The publication of the study, which found that showing people slightly happier messages in their feeds caused them to post happier updates, and sadder messages prompted sadder updates, sparked a torrent of outrage from people who found it creepy that Facebook would play with unsuspecting users’ emotions.

Because the study was conducted in partnership with academic researchers, it also appeared to violate long-held rules protecting people from becoming test subjects without providing informed consent. Several European privacy agencies have begun examining whether the study violated local privacy laws.

But there may be other ways to look at the Facebook study and its publication. For one thing, studying how we use social media may provide important insights into some of the deepest mysteries of human behavior.
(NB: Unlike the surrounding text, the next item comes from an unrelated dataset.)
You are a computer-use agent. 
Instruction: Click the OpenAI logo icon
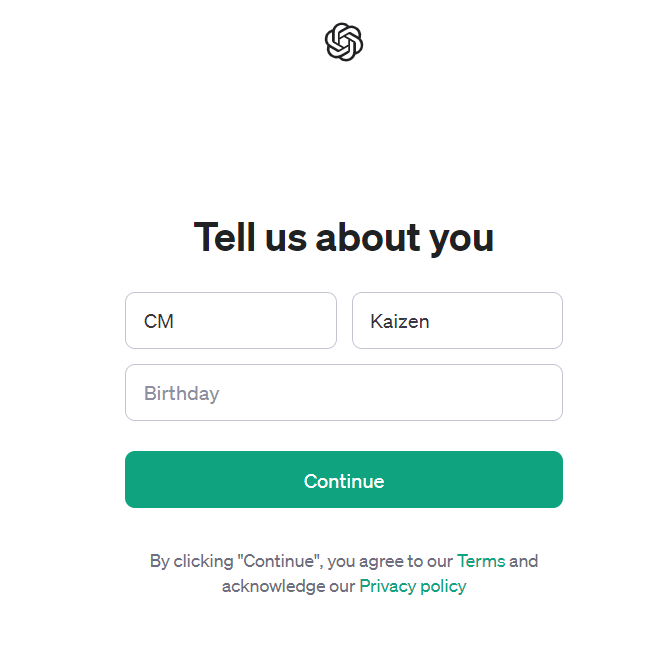[343, 42]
Facebook and much of the rest of the web are thriving petri dishes of social contact, and many social science researchers believe that by analyzing our behavior online, they may be able to figure out why and how ideas spread through groups, how we form our political views and what persuades us to act on them, and even why and how people fall in love.

Most web companies perform extensive experiments on users for product testing and other business purposes, but Facebook, to its credit, has been unusually forward in teaming with academics interested in researching questions that aren’t immediately pertinent to Facebook’s own business. Already, those efforts have yielded several important social science findings.
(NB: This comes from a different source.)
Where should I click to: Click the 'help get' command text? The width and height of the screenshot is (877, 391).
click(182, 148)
But there’s another benefit in encouraging research on Facebook: It is only by understanding the power of social media that we can begin to defend against its worst potential abuses. Facebook’s latest study proved it can influence people’s emotional states; aren’t you glad you know that? Critics who have long argued that Facebook is too powerful and that it needs to be regulated or monitored can now point to Facebook’s own study as evidence.

After the outcry against the Facebook research, we may see fewer of these studies from the company and the rest of the tech industry. That would be a shame.

“It would be kind of devastating,” said Tal Yarkoni, a psychology researcher at the University of Texas at Austin who works on methods for studying large sets of data. “Until now, if you knew the right person at Facebook and asked an interesting question, a researcher could actually get collaborators at Facebook to work on these interesting problems. But Facebook doesn’t have to do that. They have a lot to lose and almost nothing to gain from publishing.”

If you’ve been cast in a Google or Facebook experiment, you’ll usually never find out. Users who are put into experimental groups are selected at random, generally without their knowledge or express permission. While Facebook says people agree to such tests when they sign up for the site, users aren’t given any extra notice when they’re included in a study.

One problem is that obtaining consent may complicate experimental results.

“Facebook could throw up a bubble asking people to opt-in to each test, but it would totally mess up the results, because people would be selecting themselves into the test,” Yarkoni said. (Offline social-science and medical researchers face a similar problem.)

Over the last few years, Facebook has expanded what it calls its Data Science team to conduct a larger number of public studies. The company says the team’s mission is to alter our understanding of human psychology and communication by studying the world’s largest meeting place. So far, it has produced several worthy insights.

In 2012, the Data Science team published a study that analyzed more than 250 million users; the results shot down the theory of “the filter bubble,” the long-held fear that online networks show us news that reinforces our beliefs, locking us into our own echo chambers. Like the new study on people’s emotions, that experiment also removed certain posts from people’s feeds.